The Protocol Decision: ISO 8583, ISO 20022, and the Translator We Had to Build

We started with ISO 8583. That was not a controversial choice: if you are building payment infrastructure that needs to talk to African banks, ISO 8583 is the language they speak. It has been the dominant card and interbank messaging protocol since the 1980s. Binary, field-bitmap, fast, and deeply embedded in every core banking system on the continent. Our initial Hyperion-X implementation was ISO 8583 native, and for the first 18 months that was fine.

Then CBK started talking seriously about ISO 20022 for the PAPSS integration. ISO 20022 is the XML/JSON-based messaging standard that SWIFT, the BIS, and most central banks are converging on for the next generation of payment infrastructure. PAPSS, the Pan-African Payment and Settlement System, mandates ISO 20022 for its participants.

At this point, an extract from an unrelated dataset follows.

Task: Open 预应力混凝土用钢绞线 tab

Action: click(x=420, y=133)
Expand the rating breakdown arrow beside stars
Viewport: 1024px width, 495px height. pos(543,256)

Any commercial bank that wants to connect to PAPSS has to speak ISO 20022. Any payment switch sitting in the middle needs to speak both.

We made the decision to implement both and build an in-flight translator between them. At the time, I estimated it at 6 weeks of work. It took four months and consumed two of our best engineers for most of that period. Not because the translation is technically hard, the field mappings between 8583 and 20022 are well-documented, but because the semantic mismatch is real and subtle.

ISO 8583 has a concept of a transaction amount and a currency code. ISO 20022 has a richer model: instructed amount, settlement amount, equivalent amount, and the currency of each, with separate fields for FX rate, FX rate type, exchange rate contract reference, and the agreed rate date. When you translate a cross-border ISO 8583 transaction into ISO 20022, you have to make decisions about where the FX happened, at what rate, and under what contract, information that the original 8583 message may not contain. We had to define canonical defaults and build fallback logic for the cases where the source data was ambiguous. That is unglamorous work and there is no shortcut through it.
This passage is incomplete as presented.